**WORK ORDER:** Keep every line in which "picker" occurs and drop the rest of the data.

Collected data
◇ ◇ ◇ ◇ ◇ ◇ ◇
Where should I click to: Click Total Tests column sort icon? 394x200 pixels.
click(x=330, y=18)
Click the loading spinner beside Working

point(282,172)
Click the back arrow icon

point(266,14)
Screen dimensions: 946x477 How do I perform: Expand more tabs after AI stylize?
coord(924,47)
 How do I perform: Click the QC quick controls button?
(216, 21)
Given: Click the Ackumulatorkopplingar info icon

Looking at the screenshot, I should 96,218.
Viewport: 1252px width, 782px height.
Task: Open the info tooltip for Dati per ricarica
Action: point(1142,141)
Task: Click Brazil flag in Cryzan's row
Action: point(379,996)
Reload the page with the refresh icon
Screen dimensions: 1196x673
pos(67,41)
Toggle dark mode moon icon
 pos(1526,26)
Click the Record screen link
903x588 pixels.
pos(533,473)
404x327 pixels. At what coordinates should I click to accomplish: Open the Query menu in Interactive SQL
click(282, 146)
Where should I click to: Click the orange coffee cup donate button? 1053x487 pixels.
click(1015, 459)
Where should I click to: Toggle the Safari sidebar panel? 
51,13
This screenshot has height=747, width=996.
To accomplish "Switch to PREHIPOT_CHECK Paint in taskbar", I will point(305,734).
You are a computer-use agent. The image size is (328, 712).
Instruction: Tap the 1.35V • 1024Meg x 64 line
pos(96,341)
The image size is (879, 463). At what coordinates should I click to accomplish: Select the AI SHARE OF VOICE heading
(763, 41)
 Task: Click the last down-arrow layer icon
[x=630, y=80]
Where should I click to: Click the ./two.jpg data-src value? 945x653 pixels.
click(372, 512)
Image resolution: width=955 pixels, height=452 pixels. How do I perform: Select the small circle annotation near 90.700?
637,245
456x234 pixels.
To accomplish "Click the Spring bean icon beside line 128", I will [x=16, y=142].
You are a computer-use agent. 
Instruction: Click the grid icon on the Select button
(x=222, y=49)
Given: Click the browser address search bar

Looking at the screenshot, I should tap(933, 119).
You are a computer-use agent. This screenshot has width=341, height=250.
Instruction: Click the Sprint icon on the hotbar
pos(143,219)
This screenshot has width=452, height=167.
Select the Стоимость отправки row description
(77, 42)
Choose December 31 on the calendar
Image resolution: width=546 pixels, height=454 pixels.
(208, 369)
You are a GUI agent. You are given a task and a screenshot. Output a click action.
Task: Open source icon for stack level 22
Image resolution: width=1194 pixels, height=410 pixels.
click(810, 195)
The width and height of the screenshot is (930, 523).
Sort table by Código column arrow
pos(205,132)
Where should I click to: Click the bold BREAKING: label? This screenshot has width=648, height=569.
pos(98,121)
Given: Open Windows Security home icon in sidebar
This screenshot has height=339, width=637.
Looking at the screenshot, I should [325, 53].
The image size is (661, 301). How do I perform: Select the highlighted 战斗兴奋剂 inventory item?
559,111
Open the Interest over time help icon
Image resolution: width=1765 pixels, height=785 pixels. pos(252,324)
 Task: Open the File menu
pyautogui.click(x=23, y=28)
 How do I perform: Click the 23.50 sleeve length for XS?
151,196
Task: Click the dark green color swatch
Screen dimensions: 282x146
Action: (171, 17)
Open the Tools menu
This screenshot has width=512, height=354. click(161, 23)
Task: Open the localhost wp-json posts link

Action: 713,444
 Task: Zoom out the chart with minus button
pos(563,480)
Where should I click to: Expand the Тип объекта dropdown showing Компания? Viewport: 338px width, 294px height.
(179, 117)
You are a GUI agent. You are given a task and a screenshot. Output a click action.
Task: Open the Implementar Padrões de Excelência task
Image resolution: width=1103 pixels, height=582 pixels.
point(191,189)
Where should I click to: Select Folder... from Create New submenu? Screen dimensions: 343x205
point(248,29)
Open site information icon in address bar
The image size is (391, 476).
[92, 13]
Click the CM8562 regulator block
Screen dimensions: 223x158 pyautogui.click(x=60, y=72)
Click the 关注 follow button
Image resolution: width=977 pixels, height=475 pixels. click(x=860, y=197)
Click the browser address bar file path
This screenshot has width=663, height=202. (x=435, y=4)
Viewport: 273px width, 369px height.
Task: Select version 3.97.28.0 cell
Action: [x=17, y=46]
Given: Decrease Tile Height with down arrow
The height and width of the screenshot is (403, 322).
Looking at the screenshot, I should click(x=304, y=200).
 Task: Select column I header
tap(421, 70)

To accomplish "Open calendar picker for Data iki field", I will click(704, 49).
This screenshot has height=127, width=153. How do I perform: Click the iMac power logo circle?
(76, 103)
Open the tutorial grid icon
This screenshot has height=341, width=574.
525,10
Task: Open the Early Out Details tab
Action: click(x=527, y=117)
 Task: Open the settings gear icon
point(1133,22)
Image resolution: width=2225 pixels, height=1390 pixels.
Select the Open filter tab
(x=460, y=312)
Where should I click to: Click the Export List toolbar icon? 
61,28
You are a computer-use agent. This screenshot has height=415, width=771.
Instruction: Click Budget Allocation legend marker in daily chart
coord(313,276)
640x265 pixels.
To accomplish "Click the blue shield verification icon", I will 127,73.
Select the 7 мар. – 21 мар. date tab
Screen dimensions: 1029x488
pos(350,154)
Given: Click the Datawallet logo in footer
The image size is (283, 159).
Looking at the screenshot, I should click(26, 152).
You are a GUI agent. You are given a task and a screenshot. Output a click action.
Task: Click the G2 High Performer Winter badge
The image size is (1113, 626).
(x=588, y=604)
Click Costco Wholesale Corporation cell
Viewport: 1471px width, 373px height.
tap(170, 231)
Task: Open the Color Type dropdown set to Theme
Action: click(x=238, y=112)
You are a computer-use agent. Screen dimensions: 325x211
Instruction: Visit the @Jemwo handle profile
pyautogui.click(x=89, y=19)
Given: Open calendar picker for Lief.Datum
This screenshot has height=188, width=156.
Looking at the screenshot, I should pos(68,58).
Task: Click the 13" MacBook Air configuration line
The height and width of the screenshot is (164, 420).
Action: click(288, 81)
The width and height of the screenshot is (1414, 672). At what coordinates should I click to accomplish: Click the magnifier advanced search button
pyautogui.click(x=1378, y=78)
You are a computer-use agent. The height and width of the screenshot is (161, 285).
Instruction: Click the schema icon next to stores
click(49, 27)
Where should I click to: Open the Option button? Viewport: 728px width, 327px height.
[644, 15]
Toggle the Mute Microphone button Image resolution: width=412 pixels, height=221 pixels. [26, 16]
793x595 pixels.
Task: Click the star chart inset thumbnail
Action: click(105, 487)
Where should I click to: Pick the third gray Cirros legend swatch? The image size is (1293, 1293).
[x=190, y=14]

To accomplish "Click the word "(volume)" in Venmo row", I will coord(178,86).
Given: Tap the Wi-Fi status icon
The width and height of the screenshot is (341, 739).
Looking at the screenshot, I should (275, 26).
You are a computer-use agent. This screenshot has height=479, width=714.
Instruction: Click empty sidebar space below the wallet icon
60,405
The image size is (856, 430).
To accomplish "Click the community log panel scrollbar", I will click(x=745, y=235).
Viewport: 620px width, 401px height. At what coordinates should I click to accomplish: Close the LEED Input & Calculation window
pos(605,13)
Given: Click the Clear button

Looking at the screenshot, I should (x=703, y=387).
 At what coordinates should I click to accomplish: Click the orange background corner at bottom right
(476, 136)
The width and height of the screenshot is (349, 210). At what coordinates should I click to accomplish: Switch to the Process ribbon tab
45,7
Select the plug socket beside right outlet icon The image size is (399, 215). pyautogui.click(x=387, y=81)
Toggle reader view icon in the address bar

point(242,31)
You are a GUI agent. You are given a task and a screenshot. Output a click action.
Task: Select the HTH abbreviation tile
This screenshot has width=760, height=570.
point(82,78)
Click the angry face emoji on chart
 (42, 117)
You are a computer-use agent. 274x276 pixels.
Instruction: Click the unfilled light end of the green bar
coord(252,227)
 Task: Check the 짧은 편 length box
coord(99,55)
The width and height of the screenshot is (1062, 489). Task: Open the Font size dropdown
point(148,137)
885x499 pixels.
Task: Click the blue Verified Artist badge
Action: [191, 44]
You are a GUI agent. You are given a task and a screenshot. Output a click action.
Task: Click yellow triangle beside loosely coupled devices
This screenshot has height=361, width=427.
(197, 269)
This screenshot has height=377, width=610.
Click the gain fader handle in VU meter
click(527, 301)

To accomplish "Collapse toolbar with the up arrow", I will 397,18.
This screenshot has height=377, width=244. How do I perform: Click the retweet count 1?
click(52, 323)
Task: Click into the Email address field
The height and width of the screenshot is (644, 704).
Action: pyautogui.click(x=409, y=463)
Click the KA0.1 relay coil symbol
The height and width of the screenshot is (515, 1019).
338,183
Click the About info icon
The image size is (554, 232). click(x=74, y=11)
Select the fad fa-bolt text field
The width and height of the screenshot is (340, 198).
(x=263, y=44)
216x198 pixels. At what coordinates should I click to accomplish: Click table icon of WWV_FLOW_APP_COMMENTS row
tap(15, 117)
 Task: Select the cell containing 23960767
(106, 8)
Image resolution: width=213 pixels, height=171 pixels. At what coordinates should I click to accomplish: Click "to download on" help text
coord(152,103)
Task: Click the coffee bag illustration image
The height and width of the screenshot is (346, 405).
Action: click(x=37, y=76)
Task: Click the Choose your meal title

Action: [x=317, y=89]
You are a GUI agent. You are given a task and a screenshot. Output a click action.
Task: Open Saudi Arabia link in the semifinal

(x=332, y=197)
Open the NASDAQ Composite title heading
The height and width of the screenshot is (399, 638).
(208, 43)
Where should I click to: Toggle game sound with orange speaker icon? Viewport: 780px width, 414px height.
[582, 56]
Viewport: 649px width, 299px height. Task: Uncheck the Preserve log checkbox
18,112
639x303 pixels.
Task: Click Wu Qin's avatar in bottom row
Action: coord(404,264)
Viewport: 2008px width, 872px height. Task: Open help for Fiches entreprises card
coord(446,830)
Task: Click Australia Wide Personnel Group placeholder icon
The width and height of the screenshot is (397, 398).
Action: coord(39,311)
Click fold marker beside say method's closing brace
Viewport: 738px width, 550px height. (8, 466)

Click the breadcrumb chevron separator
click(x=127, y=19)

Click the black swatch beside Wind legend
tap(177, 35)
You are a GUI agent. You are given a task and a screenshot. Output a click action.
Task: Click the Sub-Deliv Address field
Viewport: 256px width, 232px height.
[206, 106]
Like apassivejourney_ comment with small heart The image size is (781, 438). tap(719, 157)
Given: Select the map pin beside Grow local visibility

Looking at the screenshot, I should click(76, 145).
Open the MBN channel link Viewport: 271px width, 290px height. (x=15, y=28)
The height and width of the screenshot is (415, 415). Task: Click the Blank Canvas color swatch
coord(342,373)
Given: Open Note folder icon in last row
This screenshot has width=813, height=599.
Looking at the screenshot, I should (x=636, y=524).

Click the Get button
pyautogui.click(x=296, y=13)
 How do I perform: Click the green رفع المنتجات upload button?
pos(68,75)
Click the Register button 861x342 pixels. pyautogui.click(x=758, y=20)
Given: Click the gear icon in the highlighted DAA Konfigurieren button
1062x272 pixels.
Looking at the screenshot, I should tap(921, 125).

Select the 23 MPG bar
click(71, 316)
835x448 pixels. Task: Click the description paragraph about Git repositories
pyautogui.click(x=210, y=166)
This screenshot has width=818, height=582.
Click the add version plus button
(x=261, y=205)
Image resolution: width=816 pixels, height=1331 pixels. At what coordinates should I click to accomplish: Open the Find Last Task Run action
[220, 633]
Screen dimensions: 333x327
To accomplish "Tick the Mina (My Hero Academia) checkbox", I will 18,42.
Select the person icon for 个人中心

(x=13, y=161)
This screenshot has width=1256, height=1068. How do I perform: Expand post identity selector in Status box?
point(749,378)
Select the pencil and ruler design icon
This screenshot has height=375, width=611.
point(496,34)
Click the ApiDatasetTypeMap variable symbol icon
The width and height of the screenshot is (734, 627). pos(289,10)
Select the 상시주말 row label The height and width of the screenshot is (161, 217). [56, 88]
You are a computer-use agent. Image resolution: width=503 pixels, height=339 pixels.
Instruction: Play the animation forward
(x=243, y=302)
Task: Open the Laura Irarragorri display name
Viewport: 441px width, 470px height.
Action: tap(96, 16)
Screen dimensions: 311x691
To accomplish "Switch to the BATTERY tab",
◇ ◇ ◇ ◇ ◇ ◇ ◇
**SOLUTION FOR THIS EXERCISE:**
To accomplish "Open calendar picker for Data iki field", I will click(704, 49).
Given: Open calendar picker for Lief.Datum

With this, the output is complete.